In the article, titled Being a Gentleman in the Age of the Internet, Brett and Kate McKay set out a list of tips on how to behave appropriately and respectfully online. I’m not going to dwell on gentlemanliness, as I think it’s a responsibility that we all bear. In an age where bullying stretches beyond the school gates and into our places of work - even onto our social media sites and smart phones, I think that we all have more of a duty than ever to engage in a civil way online.
Let me get one thing clear. This is not me talking about how posting anonymously on the internet is a damaging, frightening trend that’s going to bring about the downfall of our society. It’s simply not true.
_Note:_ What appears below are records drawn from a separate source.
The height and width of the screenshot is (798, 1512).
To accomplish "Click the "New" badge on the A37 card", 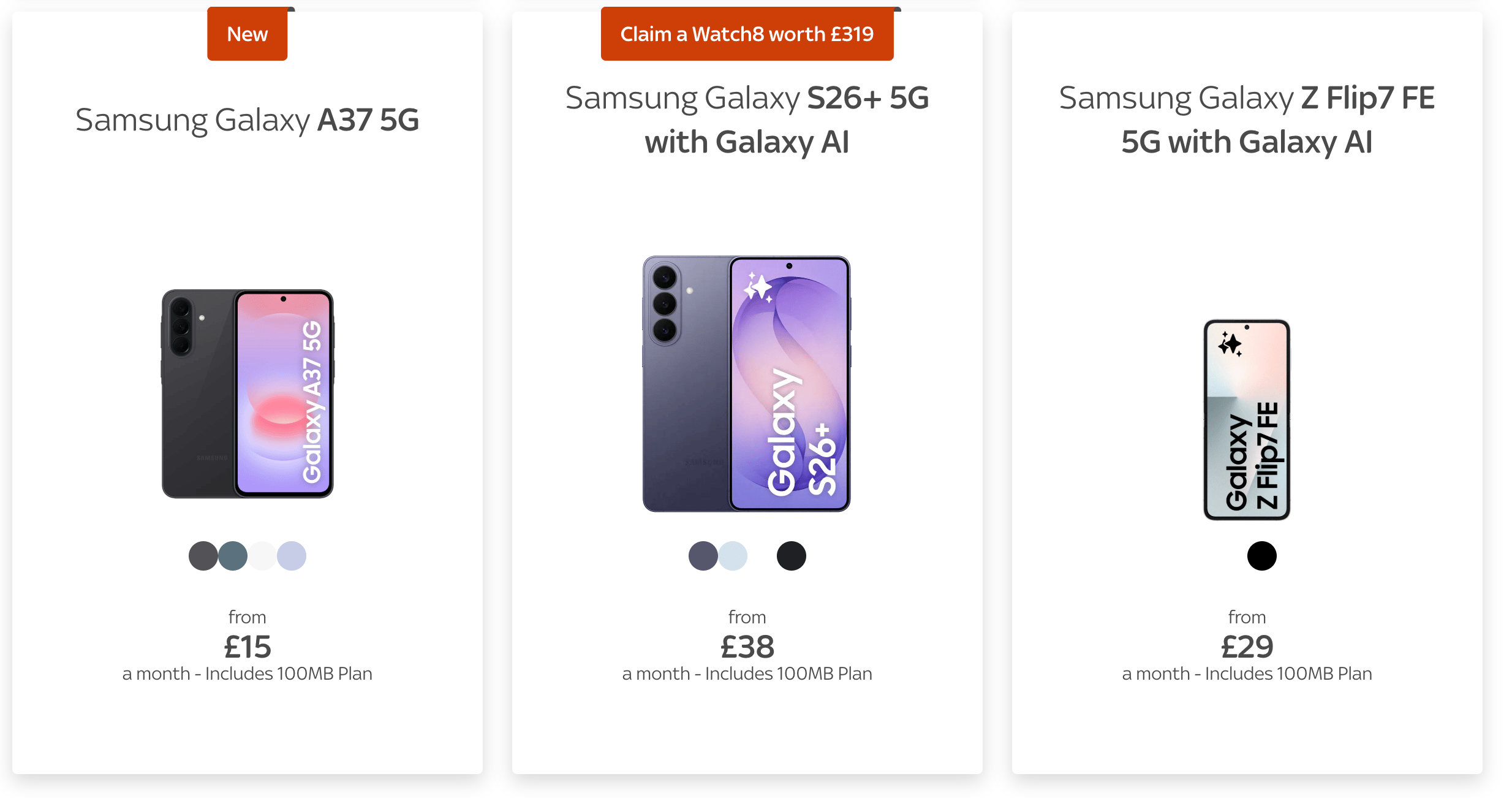I will [247, 34].
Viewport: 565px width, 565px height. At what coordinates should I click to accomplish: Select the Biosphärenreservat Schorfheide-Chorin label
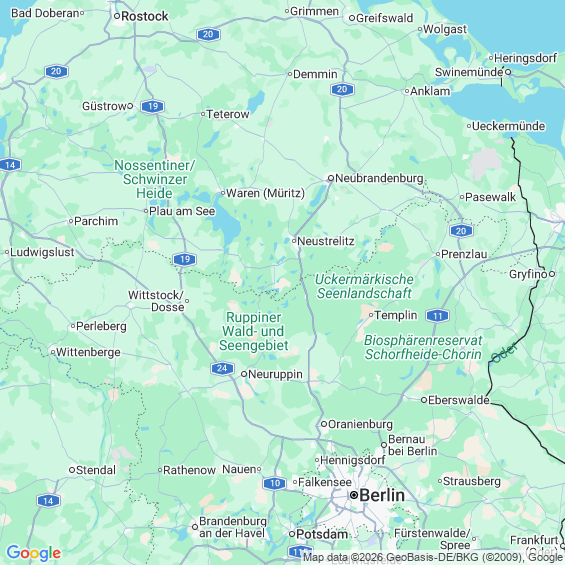(x=423, y=347)
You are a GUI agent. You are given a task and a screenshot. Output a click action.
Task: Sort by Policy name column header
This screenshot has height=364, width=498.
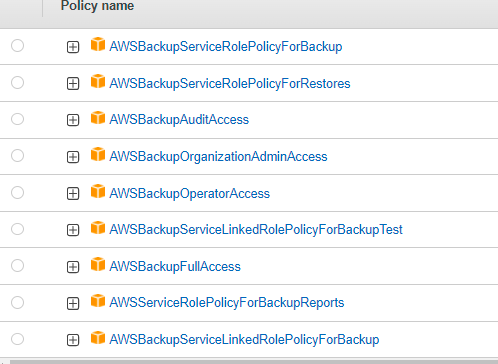point(97,6)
Regardless of your political or ideological beliefs, anonymity on the internet has about more as many changes to governments, foreign policy, groups and individuals than any other medium I know since the printing press.
But let’s be clear here: whilst it’s very noble and V for Vendetta-esque to stand up for a cause you believe in online to bring about change, and improve the world, it shouldn’t be used as a boulder to hide behind whilst you sling insults and abuse at another person online. Because, ultimately, that’s what we all are.
I love this video - I feel it sums up the phenomenon perfectly:
As you can see, the outburst online in the video ruins somebody’s whole day. The person on the other end of it? Well, they got their stuff a couple of days later. Who’s the bad guy here? To my mind, certainly not the service provider.
We are in the middle (I think we always have been) of a great technological leap forward. And whilst it is in my opinion churlish not to embrace change, and the way that we communicate, from language, punctiation and grammar to preconcieved notions of what friendship and following really means in the social media sphere, it’s equally important that we keep talking to each other. Addressing each other. Listening to each other, rather than simply just broadcasting and shouting people down for being different to yourselves, too normal, not normal enough to you or just because you’re having a shitty day.
I know that life can be a savage, unkind place. I know we can all behave badly at times (I know I have). We have all been an arsehole at some point in our lives, and if you think you haven’t, you’re probably either wrong or, well, you just don’t exist.
In this brave digital frontier we are creating, surely rather than mimmicking the occasional cruelty and aggression of the world outside your window, we should try to be the best representation of ourselves online, rather than just being a rude arsehat. All of us. Together. What do you think?